Raw Data is a commodity.
That’s the overwhelming conclusion I’m running into – that’s the direction of my thinking over the past 4 weeks.
I had an excellent talk today with Jennifer Day. It’s a ‘catalytic’ talk. She called me inquiring about a tweet on the pre-click analytics side, and she very patiently listened, in great detail, about the procedures involved and the value of that type of analytics. Somehow I spun off into a rant about data. (Hard to imagine).
I said, in effect:
“See, the problem with the web analytics vendors today is that they’re in a false trap. They are only as successful as the people who use their tools. And, so many of the people who use their tools are not statisticians. There’s a huge amount of processing power that goes into real analytics. We’re moving big amounts of data around. If you’re offering a distributed computing service, like web analytics, you want to minimize those processing cycles. But in the meantime, you force people like me to extract, transform, and load the data into a desktop client and run the heavy lifting analyses there. It would be comparatively easy for you guys just to do that heavy lifting within your web analytics framework, but the incentive to do so isn’t obvious.”
I won’t quote Jennifer Day here. But, I went onto say:
“Now you have this great ‘data visualization’ movement. You have Google pushing it very hard with that entire flashterbation circle API thingy. Google is trying to make it easy for people to do ‘analysis’ by way of visualizataion, but notice how they’re trying to move the processing power behind it away from their servers, and do it on the client side – on the browser. And I don’t forecast browswers being able to process the kind of heavy lifting required anytime soon. They’re certainly trying to get the browser to perform calculations faster and faster – but I don’t know if you could do real mining that way. At least not for another 3 or 7 years.”
Jennifer said a few brilliant things, which led me to say:
“Data is cheap. Data is to a business as fresh water is to a Canadian. A Canadian will go to the bathroom, deposit 15 militers of urine into 8 litres of fresh water, and flush it. Data is ridiculously cheap. Businesses are drowning in it, and there’s nobody who can swim, little though detect which way the current is going.”
Data is like water.
When I take the analogy too far though in hindsight – it’s not pure Canadian toilet water.

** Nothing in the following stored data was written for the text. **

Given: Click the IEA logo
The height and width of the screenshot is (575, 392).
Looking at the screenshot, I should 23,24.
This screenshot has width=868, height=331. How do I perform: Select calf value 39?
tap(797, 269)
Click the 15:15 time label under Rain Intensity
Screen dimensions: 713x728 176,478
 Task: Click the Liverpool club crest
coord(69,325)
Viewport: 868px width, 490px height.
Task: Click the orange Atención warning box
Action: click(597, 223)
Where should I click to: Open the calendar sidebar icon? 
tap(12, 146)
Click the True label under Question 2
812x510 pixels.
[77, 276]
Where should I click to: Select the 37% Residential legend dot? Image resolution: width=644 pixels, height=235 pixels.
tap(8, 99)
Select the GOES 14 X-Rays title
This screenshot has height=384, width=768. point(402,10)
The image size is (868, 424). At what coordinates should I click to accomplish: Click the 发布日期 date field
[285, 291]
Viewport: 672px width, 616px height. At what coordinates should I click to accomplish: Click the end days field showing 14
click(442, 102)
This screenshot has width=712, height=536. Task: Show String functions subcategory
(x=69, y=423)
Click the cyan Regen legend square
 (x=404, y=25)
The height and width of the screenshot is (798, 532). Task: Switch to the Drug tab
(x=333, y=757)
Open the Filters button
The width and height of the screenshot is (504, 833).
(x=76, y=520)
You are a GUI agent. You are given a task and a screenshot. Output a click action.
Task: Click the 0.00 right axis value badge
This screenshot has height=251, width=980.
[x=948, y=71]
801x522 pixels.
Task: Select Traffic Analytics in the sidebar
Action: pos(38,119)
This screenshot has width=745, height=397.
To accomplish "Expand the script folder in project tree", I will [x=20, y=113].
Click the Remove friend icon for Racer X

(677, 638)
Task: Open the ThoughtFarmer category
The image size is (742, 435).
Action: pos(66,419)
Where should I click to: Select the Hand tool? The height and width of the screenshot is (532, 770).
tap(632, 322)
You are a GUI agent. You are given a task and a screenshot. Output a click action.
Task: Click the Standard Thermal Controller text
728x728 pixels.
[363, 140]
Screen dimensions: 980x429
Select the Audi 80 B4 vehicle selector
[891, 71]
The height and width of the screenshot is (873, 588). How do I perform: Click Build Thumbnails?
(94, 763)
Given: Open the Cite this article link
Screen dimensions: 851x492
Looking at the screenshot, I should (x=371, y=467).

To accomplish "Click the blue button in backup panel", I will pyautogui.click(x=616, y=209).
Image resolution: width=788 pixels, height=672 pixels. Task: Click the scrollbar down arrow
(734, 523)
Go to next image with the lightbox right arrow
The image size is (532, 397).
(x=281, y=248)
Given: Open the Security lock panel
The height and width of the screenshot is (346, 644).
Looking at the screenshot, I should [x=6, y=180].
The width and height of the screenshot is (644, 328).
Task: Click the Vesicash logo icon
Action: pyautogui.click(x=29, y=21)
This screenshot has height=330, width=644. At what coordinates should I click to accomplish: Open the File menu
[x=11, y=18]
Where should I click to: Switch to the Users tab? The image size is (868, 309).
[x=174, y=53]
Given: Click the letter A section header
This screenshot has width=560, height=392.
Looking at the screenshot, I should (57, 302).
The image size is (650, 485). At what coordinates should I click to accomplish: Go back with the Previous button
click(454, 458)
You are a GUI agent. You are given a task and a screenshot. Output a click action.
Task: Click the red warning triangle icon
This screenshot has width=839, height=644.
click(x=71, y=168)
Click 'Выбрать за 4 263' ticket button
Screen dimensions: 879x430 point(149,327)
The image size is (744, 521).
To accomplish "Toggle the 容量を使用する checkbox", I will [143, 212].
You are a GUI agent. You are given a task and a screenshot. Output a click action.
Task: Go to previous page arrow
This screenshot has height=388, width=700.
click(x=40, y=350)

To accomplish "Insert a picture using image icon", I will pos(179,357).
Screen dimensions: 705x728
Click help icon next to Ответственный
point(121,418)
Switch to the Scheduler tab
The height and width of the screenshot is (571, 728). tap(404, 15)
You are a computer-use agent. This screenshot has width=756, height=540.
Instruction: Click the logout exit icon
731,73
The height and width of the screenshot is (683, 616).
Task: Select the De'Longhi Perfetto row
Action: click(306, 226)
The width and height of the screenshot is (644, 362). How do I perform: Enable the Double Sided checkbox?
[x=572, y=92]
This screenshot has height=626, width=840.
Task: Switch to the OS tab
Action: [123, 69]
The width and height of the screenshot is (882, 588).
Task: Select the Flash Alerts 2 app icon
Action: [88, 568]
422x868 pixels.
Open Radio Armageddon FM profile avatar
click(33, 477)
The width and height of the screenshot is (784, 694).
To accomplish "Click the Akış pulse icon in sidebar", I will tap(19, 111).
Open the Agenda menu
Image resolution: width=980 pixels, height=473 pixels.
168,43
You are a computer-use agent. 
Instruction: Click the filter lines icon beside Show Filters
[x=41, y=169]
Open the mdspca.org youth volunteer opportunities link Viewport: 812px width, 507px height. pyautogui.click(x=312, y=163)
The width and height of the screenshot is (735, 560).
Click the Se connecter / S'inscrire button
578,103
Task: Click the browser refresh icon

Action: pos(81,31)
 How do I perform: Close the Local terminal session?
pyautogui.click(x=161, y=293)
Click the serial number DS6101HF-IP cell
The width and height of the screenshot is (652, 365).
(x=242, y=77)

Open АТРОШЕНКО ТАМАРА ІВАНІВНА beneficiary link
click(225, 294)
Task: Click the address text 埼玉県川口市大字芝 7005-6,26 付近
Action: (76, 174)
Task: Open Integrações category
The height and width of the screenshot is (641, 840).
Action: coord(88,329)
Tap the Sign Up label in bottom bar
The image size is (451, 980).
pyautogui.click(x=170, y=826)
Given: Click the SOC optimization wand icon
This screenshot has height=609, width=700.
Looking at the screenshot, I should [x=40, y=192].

It’s salty. Like seawater.
Data is like seawater.
In order to get it into something consumable, it actually takes a lot of energy. It takes filtering out the fish and seaweed at minimum. But then you actually have to distill it so that what you get in the end is something consumable. There’s extracting, transforming, and loading – all before analysis.
I’ll be really clear on what I need to drive business value:
I really need for technologists to make the process of pointing a hose at the ocean easy. I need a desalination plant that works well. I need piping.
I need that big old Cloud Computer to actually want to crunch through my data. I need to have vendors *want* to provide me with analytical utilities.
So my note to vendors is pretty simple.:
Data is a Commodity. Stop thinking that you’re selling me water, because you’re not. Help me move it and use it.